### [Work instruction]
Nothing in the records that follow should differ once you have copied them out.

Data items
++++++++++
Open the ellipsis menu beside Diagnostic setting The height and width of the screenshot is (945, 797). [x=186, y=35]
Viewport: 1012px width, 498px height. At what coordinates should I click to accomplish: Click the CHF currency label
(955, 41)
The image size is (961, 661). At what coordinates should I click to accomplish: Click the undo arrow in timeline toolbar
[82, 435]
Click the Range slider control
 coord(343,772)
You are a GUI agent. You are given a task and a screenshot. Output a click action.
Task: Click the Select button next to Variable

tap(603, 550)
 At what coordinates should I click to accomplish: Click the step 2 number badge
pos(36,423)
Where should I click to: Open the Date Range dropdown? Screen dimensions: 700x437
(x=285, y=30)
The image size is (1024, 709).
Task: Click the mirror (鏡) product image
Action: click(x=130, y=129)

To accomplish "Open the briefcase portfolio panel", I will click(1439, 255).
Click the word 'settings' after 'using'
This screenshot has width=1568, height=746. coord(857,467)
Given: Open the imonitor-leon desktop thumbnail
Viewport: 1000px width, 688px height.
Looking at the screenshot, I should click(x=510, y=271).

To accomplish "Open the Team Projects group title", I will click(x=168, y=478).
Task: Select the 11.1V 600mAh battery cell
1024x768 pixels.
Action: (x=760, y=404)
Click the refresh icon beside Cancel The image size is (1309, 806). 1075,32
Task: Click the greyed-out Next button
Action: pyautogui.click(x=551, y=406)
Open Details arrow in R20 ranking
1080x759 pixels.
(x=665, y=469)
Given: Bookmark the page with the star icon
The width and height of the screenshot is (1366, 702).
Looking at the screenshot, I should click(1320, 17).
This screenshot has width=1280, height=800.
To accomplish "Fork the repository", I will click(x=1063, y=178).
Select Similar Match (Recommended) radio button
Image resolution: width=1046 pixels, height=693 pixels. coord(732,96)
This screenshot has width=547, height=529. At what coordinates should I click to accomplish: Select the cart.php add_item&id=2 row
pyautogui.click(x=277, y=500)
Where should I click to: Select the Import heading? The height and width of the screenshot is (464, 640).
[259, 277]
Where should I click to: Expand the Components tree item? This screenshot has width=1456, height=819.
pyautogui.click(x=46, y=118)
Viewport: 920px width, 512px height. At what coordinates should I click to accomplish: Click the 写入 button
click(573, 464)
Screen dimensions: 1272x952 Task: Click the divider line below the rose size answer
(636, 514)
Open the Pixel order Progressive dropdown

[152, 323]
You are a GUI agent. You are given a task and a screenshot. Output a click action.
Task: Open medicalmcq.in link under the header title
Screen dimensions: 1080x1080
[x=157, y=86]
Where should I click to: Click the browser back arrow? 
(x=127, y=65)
++++++++++
### [Answer for this exercise]
Open the ellipsis menu beside Diagnostic setting The height and width of the screenshot is (945, 797). [x=186, y=35]
Viewport: 1012px width, 498px height. At what coordinates should I click to accomplish: Click the CHF currency label
(955, 41)
The image size is (961, 661). At what coordinates should I click to accomplish: Click the undo arrow in timeline toolbar
[82, 435]
Click the Range slider control
 coord(343,772)
You are a GUI agent. You are given a task and a screenshot. Output a click action.
Task: Click the Select button next to Variable

tap(603, 550)
 At what coordinates should I click to accomplish: Click the step 2 number badge
pos(36,423)
Where should I click to: Open the Date Range dropdown? Screen dimensions: 700x437
(x=285, y=30)
The image size is (1024, 709).
Task: Click the mirror (鏡) product image
Action: click(x=130, y=129)

To accomplish "Open the briefcase portfolio panel", I will click(1439, 255).
Click the word 'settings' after 'using'
This screenshot has width=1568, height=746. coord(857,467)
Given: Open the imonitor-leon desktop thumbnail
Viewport: 1000px width, 688px height.
Looking at the screenshot, I should click(x=510, y=271).

To accomplish "Open the Team Projects group title", I will click(x=168, y=478).
Task: Select the 11.1V 600mAh battery cell
1024x768 pixels.
Action: (x=760, y=404)
Click the refresh icon beside Cancel The image size is (1309, 806). 1075,32
Task: Click the greyed-out Next button
Action: pyautogui.click(x=551, y=406)
Open Details arrow in R20 ranking
1080x759 pixels.
(x=665, y=469)
Given: Bookmark the page with the star icon
The width and height of the screenshot is (1366, 702).
Looking at the screenshot, I should click(1320, 17).
This screenshot has width=1280, height=800.
To accomplish "Fork the repository", I will click(x=1063, y=178).
Select Similar Match (Recommended) radio button
Image resolution: width=1046 pixels, height=693 pixels. coord(732,96)
This screenshot has width=547, height=529. At what coordinates should I click to accomplish: Select the cart.php add_item&id=2 row
pyautogui.click(x=277, y=500)
Where should I click to: Select the Import heading? The height and width of the screenshot is (464, 640).
[259, 277]
Where should I click to: Expand the Components tree item? This screenshot has width=1456, height=819.
pyautogui.click(x=46, y=118)
Viewport: 920px width, 512px height. At what coordinates should I click to accomplish: Click the 写入 button
click(573, 464)
Screen dimensions: 1272x952 Task: Click the divider line below the rose size answer
(636, 514)
Open the Pixel order Progressive dropdown

[152, 323]
You are a GUI agent. You are given a task and a screenshot. Output a click action.
Task: Open medicalmcq.in link under the header title
Screen dimensions: 1080x1080
[x=157, y=86]
Where should I click to: Click the browser back arrow? 
(x=127, y=65)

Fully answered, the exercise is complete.